Economy
IMF Global Economic Outlook & Forecast
Written by Peter Wright
April 15, 2019
The International Monetary Fund has reduced its estimate of U.S. GDP growth for 2019, but increased it in each year 2020 through 2024.
The IMF updates its World Economic Outlook (WEO) in April and October each year. On April 9, the following was published in the IMF blog:
“After strong growth in 2017 and early 2018, global economic activity slowed notably in the second half of last year, reflecting a confluence of factors affecting major economies. China’s growth declined following a combination of needed regulatory tightening to rein in shadow banking and an increase in trade tensions with the United States. The euro area economy lost more momentum than expected as consumer and business confidence weakened and car production in Germany was disrupted by the introduction of new emission standards; investment dropped in Italy as sovereign spreads widened; and external demand, especially from emerging Asia, softened. Elsewhere, natural disasters hurt activity in Japan. Trade tensions increasingly took a toll on business confidence and, so, financial market sentiment worsened, with financial conditions tightening for vulnerable emerging markets in the spring of 2018 and then in advanced economies later in the year, weighing on global demand. Conditions have eased in 2019 as the U.S. Federal Reserve signaled a more accommodative monetary policy stance and markets became more optimistic about a U.S.–China trade deal.”

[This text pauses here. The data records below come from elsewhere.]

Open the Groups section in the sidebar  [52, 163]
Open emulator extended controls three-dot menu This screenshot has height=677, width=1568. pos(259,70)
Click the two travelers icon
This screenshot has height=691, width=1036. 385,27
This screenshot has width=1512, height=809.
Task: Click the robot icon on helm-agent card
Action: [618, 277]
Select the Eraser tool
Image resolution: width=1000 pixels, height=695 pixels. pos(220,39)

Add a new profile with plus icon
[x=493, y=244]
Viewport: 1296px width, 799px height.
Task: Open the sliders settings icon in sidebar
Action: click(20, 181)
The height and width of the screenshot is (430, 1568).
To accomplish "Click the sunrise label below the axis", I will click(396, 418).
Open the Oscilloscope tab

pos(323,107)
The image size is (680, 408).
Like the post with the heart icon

SMU Data Analysis: Figure 1 shows the growth of global GDP since 1970 with this month’s IMF forecast through 2024. We have highlighted the periods of the early 1970s and the mid-2000s when the commodity bubbles prevalent at those times were driven by unusually high and sustained global growth. The collapse of the commodity bubble in the last decade coincided with the U.S. banking and housing crisis, setting up the perfect storm. After the rebound in 2010, global growth declined through 2016 and is now forecast to expand at 3.3 percent this year and then stabilize at 3.6 percent through 2024.
Prior to the 2001 recession, the U.S. held its own in the economic growth stakes, but between 2001 and 2008 growth in the U.S. averaged 1.84 percent less per year than the growth of the global economy as a whole (Figure 2). In the years 2011 through 2018, the gap narrowed to 0.74 percent. The difference is forecast to widen to 2.09 percent in 2024.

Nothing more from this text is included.